Positive outcomes correlated to the application of tooth-borne rapid palatal expander and different Class III appliances are shown in all these studies mentioned [10, 16, 28]. However, some important variables (for example, initial mean age, type of appliances, grade of collaboration) influence the final results, and make the comparison more difficult. More recently, Papadopoulou et al. [35] analysed the long-term effects of a different approach, characterized by hybrid-Hyrax, alt-RAMEC and intraoral Class III elastics anchored to miniscrews-reinforced-Lower-lingual-Arch (alt-RAMEC, HH-LLA), followed by fixed multibrackets appliance. At baseline, the mean age of the 15 patients analysed was similar to the one of the present study. The post-pubertal skeletal and overjet corrections were consistent, but the sagittal skeletal improvement less pronounced, with a minor increase of ANB angle and Wits appraisal.
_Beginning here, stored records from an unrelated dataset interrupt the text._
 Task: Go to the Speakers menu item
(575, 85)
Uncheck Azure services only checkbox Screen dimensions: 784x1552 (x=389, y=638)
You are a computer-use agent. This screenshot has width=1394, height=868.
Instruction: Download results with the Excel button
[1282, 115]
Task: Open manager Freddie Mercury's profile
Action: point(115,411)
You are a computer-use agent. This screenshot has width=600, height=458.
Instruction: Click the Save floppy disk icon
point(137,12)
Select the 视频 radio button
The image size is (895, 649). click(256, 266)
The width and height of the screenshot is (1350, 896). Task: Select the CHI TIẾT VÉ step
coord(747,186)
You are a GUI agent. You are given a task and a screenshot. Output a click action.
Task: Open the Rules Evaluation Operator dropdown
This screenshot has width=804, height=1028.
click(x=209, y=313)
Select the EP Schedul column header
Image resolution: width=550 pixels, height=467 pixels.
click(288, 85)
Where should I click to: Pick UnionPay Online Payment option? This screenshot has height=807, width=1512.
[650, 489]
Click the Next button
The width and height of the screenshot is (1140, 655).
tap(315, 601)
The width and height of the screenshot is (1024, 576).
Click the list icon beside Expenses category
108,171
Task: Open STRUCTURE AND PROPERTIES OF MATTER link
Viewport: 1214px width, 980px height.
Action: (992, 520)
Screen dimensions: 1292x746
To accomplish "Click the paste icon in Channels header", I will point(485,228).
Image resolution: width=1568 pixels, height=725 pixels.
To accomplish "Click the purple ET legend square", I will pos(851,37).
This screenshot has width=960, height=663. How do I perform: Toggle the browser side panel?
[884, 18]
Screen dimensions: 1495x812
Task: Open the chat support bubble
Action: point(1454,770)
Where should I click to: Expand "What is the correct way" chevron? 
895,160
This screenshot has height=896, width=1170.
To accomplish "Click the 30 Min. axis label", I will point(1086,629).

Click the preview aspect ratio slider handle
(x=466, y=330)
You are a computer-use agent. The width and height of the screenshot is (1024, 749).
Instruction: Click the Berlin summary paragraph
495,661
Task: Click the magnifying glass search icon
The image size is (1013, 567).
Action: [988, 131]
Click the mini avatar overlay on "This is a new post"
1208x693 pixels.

Because no intermediate cephalometric tracings were collected, the long-term results are not attributable to the first orthopaedic or the second orthodontic phase, but a combination of both.

Limitations

Being a retrospective clinical study, it has some limitations and risk of bias, in particular correlated to the absence of a control group and randomization protocol. As Table 2 shows, the majority of mean values have a high standard deviation, emphasizing a significant inter-individual variability. This may explain why no statistically significant difference in point B and Pg position was reported at the end of follow up period, even though some singular patient did show a residual mandibular growth. Moreover, the final results highly depend from the orthodontic biomechanics as well. Despite all limits, the above results may be of clinical interest, especially considering the short-term duration of orthopaedic treatment, the initial high mean age, and the long follow-up until the end of growth.

Conclusions

Combining hybrid expansion and Alt-RAMEC protocol followed by facemask protraction corrected the skeletal Class III through consistent maxillary advancement. The short-term results are related to the only Skar III + FM approach, while the long-term are both related to the combined effects of the orthopaedic correction, growth and fixed orthodontic treatment. Despite a slight relapse, the long-term cephalometric follow-up confirms the maintenance of all positive outcomes of the previous orthopaedic treatment until the end of mandibular growth.